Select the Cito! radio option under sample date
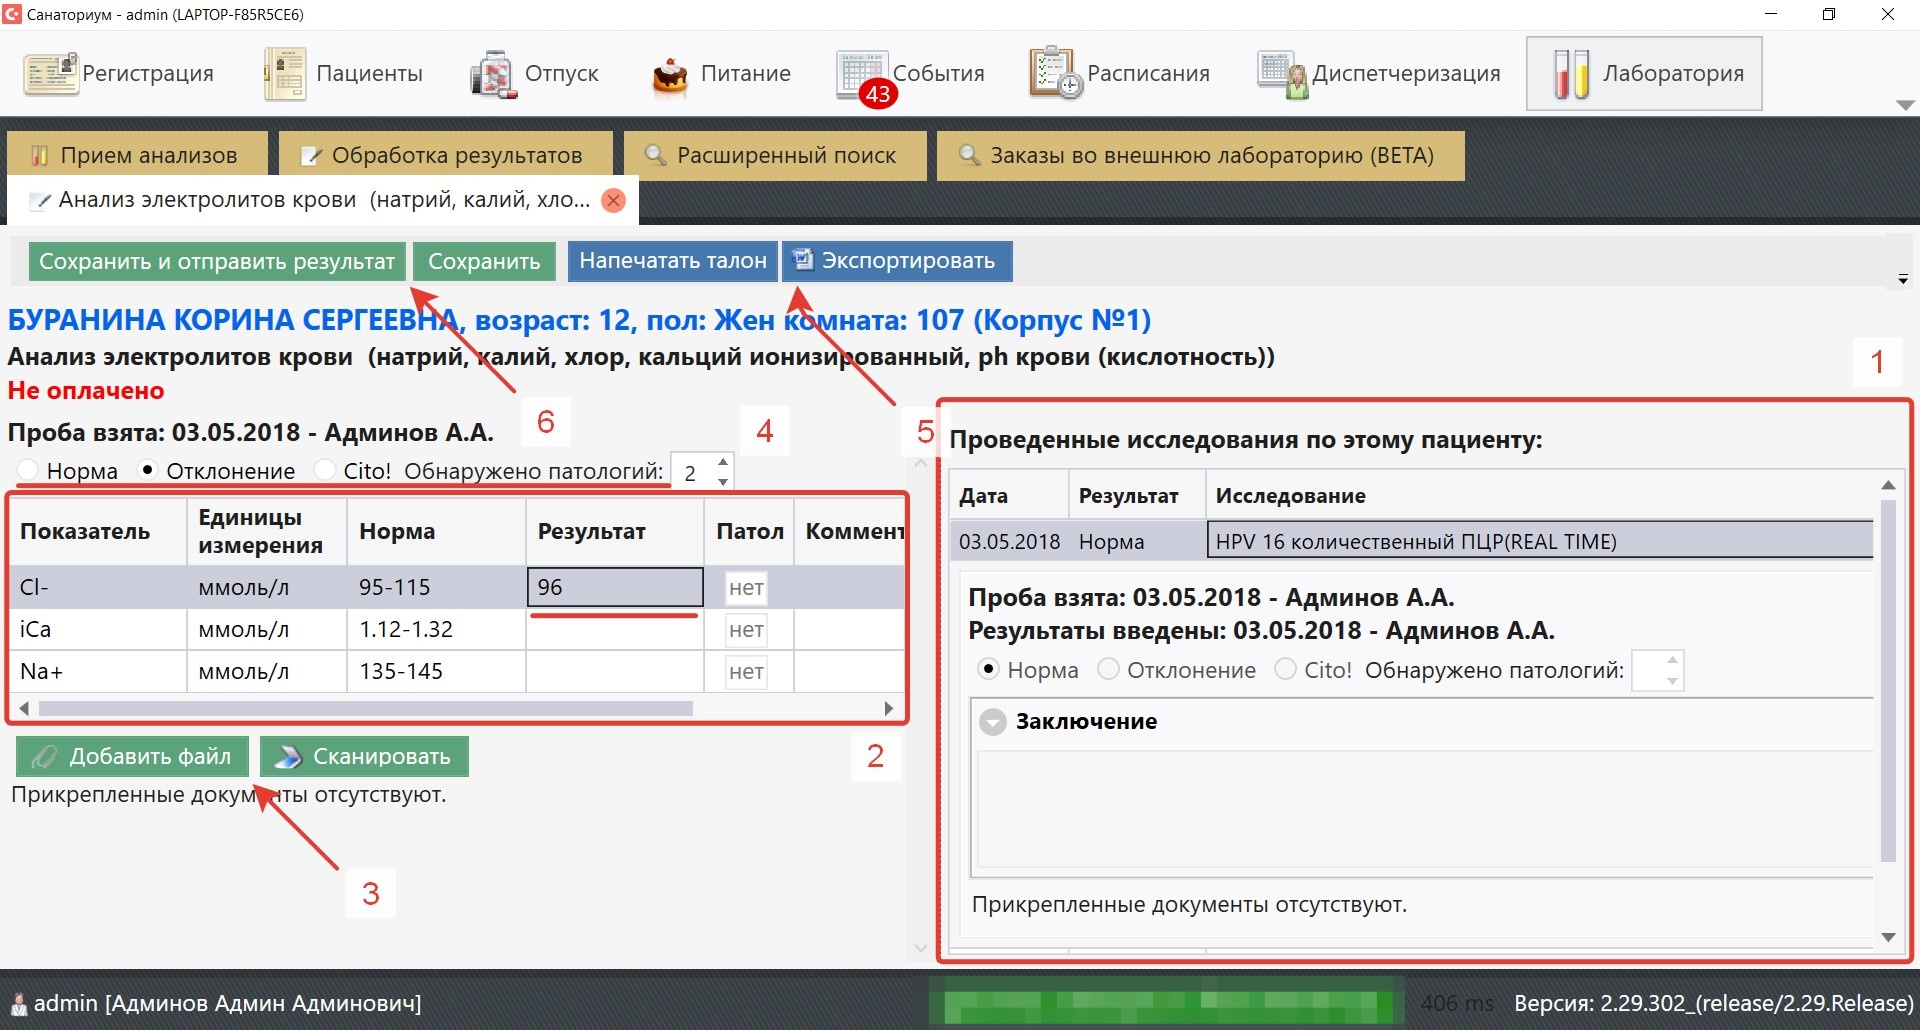The height and width of the screenshot is (1030, 1920). point(325,470)
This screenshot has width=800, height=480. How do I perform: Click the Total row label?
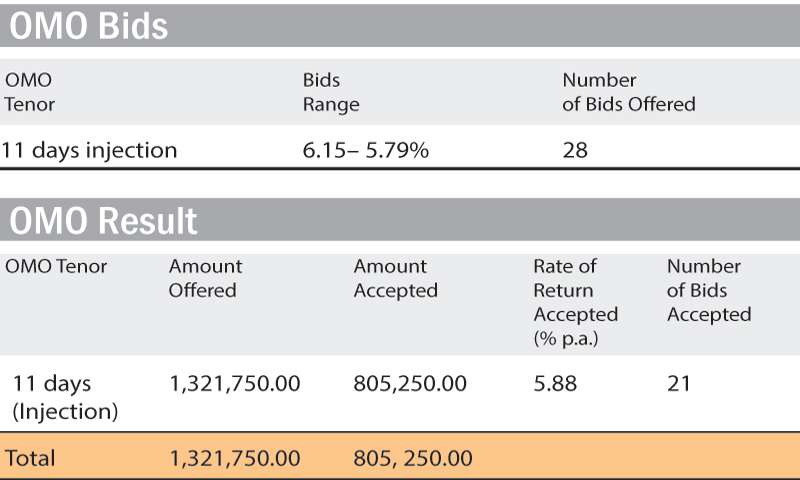coord(30,458)
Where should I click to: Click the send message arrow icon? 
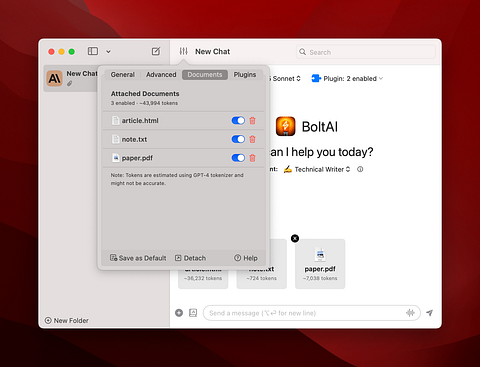pos(430,313)
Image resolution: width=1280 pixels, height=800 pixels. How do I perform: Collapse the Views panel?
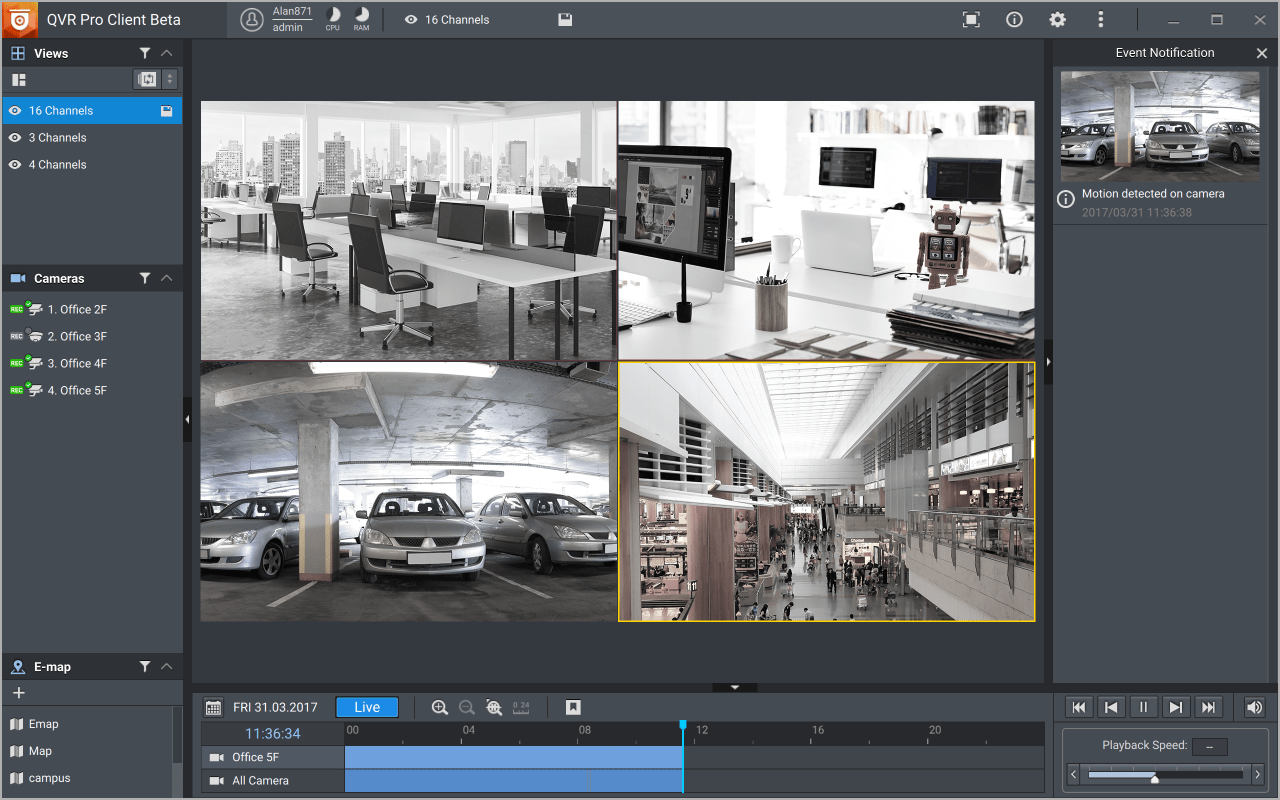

ASSIGNMENT:
Although the records contain pictures, the copy should hold only their text, reproduced exactly.

EXPECTED ANSWER:
Select the Cito! radio option under sample date
The height and width of the screenshot is (1030, 1920). point(325,470)
This screenshot has width=800, height=480. How do I perform: Click the Total row label?
coord(30,458)
Where should I click to: Click the send message arrow icon? 
pos(430,313)
Image resolution: width=1280 pixels, height=800 pixels. How do I perform: Collapse the Views panel?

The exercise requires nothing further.